### Exercise materials
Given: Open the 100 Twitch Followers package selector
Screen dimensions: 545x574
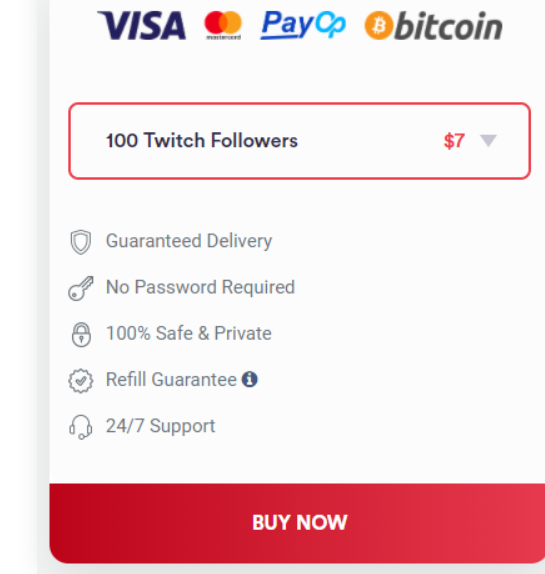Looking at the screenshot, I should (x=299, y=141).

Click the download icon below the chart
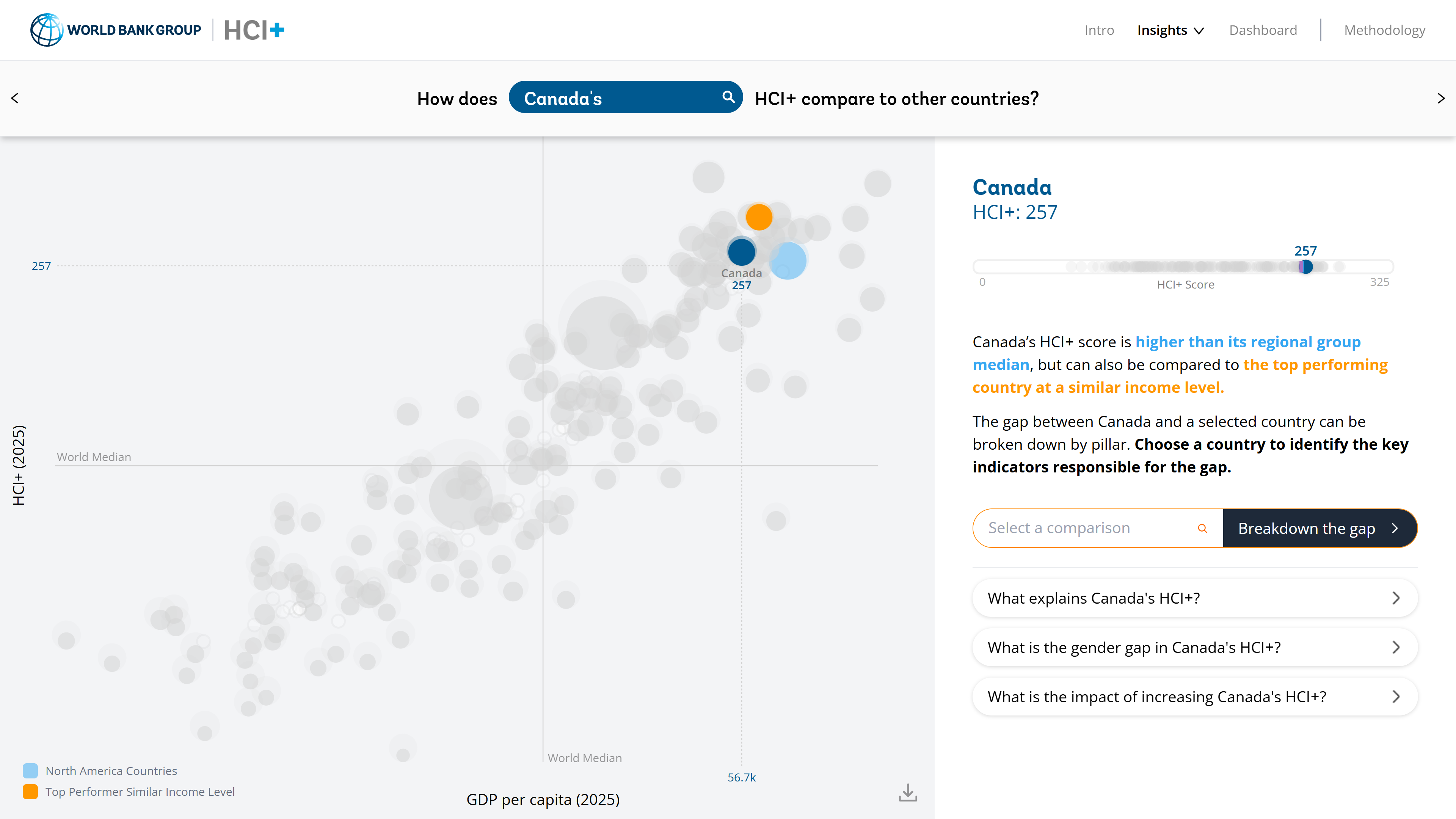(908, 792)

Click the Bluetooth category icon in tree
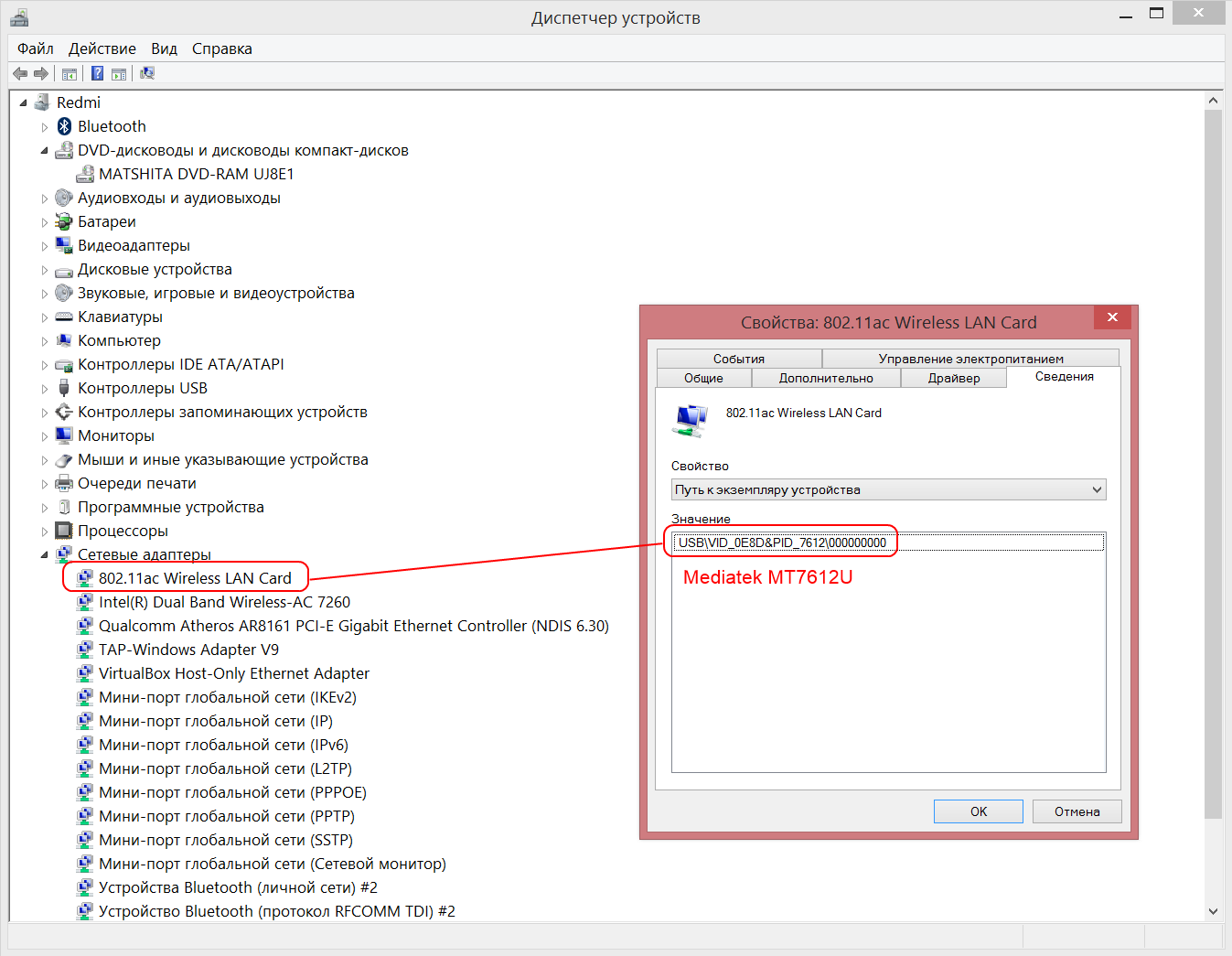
######
• _Direction_:
Can you reproduce every line of the material above word for word, leaving out the pictures?

• _Task output_:
Given: Open the 100 Twitch Followers package selector
Screen dimensions: 545x574
Looking at the screenshot, I should (x=299, y=141).

Click the download icon below the chart
(908, 792)

Click the Bluetooth category icon in tree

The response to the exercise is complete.